(Records contained in a dataset)
>>>

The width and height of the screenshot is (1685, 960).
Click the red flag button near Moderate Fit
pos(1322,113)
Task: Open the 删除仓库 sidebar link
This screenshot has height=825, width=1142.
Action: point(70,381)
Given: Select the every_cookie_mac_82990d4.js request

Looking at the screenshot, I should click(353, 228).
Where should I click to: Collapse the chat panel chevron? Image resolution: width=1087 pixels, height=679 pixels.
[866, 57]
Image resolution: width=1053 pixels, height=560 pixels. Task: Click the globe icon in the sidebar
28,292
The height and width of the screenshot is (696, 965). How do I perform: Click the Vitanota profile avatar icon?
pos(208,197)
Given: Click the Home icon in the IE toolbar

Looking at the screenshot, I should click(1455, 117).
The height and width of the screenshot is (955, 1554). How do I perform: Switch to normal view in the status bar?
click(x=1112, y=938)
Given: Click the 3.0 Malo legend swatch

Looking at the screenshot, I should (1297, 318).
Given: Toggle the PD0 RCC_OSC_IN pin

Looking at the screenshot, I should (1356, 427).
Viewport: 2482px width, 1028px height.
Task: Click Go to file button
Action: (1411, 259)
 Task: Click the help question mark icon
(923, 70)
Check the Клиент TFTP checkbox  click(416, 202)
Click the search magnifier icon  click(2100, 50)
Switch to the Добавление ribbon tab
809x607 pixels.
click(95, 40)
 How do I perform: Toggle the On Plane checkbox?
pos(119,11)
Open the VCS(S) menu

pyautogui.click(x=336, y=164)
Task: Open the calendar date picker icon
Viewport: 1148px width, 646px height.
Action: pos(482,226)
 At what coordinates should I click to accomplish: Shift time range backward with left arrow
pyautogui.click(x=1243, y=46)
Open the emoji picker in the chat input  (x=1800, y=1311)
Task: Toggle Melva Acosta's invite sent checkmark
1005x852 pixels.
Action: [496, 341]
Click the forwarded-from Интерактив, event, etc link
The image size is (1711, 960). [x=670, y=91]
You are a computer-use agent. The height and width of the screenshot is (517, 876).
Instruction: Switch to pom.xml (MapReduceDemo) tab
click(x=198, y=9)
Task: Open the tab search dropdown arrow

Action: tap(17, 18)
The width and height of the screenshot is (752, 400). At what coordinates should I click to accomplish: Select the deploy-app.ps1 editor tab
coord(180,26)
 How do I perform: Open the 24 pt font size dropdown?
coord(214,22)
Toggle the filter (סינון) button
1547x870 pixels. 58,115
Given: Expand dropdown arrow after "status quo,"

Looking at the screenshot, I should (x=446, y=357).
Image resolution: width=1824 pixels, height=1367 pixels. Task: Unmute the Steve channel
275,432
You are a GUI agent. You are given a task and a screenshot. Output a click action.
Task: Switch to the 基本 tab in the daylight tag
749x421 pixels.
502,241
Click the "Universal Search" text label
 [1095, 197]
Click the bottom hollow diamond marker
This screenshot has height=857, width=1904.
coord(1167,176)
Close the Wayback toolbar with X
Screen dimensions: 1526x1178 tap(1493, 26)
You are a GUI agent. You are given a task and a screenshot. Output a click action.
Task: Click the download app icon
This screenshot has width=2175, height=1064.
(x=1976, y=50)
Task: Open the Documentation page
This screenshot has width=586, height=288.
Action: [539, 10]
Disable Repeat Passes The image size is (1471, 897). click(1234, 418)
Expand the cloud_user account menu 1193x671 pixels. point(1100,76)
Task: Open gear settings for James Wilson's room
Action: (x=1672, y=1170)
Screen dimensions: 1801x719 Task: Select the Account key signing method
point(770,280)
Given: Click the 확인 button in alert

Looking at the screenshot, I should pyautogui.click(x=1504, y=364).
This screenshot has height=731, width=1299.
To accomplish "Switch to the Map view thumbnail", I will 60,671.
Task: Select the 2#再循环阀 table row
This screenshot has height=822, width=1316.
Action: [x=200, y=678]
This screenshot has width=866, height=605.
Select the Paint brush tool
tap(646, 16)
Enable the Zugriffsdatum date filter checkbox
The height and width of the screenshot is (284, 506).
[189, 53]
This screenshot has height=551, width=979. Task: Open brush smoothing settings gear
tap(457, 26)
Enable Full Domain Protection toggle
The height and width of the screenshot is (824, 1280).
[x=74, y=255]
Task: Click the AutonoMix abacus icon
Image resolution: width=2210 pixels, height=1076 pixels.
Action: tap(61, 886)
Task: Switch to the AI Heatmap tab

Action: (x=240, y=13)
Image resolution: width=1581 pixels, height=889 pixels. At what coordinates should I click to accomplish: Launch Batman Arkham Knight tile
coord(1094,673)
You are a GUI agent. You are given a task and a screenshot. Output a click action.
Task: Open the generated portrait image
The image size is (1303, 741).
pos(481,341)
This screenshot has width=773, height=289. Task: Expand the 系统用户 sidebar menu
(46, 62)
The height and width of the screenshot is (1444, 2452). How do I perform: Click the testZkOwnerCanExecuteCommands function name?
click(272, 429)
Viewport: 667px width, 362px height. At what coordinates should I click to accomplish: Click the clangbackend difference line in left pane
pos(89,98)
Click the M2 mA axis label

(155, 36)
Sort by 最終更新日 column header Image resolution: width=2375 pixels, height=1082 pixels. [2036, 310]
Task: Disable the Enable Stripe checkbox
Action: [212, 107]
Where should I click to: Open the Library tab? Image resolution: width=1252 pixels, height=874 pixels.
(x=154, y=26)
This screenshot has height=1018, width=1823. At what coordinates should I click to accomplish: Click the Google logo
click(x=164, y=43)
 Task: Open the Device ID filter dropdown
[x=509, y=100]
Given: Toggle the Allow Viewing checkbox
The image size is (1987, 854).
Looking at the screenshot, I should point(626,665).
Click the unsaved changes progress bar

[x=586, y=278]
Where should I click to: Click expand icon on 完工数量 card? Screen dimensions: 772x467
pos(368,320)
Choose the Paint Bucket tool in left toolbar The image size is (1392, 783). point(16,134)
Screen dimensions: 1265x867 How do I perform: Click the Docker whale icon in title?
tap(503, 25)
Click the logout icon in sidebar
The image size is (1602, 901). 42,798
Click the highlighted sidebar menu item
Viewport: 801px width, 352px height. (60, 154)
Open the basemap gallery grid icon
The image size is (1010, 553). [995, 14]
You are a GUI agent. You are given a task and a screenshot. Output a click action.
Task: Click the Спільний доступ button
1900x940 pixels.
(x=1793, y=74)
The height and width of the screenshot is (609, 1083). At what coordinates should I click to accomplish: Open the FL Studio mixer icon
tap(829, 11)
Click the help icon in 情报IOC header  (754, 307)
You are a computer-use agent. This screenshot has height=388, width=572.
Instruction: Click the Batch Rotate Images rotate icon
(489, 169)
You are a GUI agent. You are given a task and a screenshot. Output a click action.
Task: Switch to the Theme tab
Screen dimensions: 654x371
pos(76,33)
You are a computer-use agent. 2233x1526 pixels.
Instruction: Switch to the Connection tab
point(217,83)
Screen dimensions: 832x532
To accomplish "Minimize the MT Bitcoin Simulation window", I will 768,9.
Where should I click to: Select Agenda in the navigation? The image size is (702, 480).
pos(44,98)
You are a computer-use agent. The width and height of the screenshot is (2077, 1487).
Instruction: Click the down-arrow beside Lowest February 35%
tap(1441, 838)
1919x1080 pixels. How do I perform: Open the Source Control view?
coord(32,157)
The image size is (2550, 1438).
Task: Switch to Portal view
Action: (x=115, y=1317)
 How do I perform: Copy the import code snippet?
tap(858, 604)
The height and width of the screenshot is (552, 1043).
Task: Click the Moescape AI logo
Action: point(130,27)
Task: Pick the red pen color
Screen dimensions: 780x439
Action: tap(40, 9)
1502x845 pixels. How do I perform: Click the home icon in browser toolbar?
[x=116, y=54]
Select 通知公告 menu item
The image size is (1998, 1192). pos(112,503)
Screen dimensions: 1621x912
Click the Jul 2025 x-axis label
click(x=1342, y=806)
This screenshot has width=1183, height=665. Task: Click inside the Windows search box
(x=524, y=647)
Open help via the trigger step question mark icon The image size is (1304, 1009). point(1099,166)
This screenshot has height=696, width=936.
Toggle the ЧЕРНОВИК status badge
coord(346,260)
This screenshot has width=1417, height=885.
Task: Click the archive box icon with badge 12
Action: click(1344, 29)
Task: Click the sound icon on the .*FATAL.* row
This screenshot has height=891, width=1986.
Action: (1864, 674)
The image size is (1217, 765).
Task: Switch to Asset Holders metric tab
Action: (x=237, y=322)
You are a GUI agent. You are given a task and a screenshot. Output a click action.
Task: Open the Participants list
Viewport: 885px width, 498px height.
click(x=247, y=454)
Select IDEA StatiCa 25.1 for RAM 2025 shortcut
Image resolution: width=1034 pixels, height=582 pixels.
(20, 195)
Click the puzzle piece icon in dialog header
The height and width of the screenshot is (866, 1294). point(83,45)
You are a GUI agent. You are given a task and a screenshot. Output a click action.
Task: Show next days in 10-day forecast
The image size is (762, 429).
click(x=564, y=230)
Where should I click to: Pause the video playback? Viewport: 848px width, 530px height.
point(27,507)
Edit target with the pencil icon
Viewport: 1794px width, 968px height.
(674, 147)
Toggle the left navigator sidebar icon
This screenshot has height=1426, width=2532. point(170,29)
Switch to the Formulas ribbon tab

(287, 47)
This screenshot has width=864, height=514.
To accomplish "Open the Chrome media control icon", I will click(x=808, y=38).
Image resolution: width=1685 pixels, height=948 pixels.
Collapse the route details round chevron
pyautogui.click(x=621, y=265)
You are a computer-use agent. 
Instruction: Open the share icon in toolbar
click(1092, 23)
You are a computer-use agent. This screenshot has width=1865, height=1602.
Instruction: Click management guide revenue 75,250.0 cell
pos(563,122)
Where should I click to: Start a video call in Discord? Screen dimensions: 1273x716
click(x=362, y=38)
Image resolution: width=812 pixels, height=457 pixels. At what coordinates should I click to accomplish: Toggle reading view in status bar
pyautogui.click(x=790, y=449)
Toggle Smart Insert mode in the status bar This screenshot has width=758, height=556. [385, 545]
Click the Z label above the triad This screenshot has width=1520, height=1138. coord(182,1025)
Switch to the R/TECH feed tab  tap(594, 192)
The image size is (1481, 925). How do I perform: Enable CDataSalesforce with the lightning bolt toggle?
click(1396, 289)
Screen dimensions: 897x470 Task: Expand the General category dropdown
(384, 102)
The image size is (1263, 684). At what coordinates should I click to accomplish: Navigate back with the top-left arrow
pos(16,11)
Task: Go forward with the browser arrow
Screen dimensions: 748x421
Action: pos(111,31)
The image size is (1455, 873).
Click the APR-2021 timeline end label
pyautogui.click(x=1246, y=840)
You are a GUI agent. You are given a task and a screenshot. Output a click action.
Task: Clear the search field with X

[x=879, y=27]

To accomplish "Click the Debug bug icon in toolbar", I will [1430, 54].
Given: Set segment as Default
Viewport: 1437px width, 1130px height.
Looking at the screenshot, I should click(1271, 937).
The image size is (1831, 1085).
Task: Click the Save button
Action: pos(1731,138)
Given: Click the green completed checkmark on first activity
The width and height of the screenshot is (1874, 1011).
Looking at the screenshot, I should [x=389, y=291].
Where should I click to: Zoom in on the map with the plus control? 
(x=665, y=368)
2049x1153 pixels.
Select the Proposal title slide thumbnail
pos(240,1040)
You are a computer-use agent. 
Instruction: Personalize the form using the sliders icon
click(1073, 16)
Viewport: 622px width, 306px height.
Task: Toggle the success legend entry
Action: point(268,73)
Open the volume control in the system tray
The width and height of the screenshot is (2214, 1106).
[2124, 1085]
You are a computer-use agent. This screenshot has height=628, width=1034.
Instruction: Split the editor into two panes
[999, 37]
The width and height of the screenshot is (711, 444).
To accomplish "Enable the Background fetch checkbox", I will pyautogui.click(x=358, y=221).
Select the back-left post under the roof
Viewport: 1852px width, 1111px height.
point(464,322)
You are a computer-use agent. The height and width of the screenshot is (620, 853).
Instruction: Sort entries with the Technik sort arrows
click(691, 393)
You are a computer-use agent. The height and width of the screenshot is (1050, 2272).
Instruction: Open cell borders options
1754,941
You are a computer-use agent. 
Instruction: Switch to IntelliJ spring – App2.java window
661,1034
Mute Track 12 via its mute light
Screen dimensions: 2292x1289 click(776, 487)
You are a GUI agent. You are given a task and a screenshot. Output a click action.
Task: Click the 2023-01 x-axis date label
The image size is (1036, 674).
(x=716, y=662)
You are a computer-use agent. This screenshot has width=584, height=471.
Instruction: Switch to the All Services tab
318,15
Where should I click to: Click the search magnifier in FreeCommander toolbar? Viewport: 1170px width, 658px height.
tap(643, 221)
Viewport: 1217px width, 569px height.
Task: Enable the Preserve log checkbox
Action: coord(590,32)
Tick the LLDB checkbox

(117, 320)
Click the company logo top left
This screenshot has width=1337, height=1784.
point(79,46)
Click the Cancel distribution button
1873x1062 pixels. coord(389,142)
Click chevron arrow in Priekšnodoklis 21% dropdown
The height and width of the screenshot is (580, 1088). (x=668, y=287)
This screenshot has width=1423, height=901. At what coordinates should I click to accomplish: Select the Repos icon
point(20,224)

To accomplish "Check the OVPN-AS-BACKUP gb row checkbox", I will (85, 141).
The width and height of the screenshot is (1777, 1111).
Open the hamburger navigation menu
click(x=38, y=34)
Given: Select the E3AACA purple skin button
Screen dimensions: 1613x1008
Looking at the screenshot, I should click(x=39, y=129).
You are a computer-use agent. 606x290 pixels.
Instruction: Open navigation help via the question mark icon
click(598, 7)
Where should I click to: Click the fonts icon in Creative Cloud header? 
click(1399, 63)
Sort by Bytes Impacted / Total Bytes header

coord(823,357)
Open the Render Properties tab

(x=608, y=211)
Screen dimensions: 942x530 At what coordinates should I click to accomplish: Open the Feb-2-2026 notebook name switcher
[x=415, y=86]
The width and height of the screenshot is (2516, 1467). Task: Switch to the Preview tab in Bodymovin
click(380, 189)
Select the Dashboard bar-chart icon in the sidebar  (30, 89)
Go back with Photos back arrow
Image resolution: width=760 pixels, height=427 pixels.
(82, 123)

<<<

REQUIREMENT:
Copy out, word for word, the part of the entries above that begins at the line with "749x421 pixels." and ends at the line with "Task: Open the Documentation page", including both.

TASK ANSWER:
749x421 pixels.
502,241
Click the "Universal Search" text label
 [1095, 197]
Click the bottom hollow diamond marker
This screenshot has height=857, width=1904.
coord(1167,176)
Close the Wayback toolbar with X
Screen dimensions: 1526x1178 tap(1493, 26)
You are a GUI agent. You are given a task and a screenshot. Output a click action.
Task: Click the download app icon
This screenshot has width=2175, height=1064.
(x=1976, y=50)
Task: Open the Documentation page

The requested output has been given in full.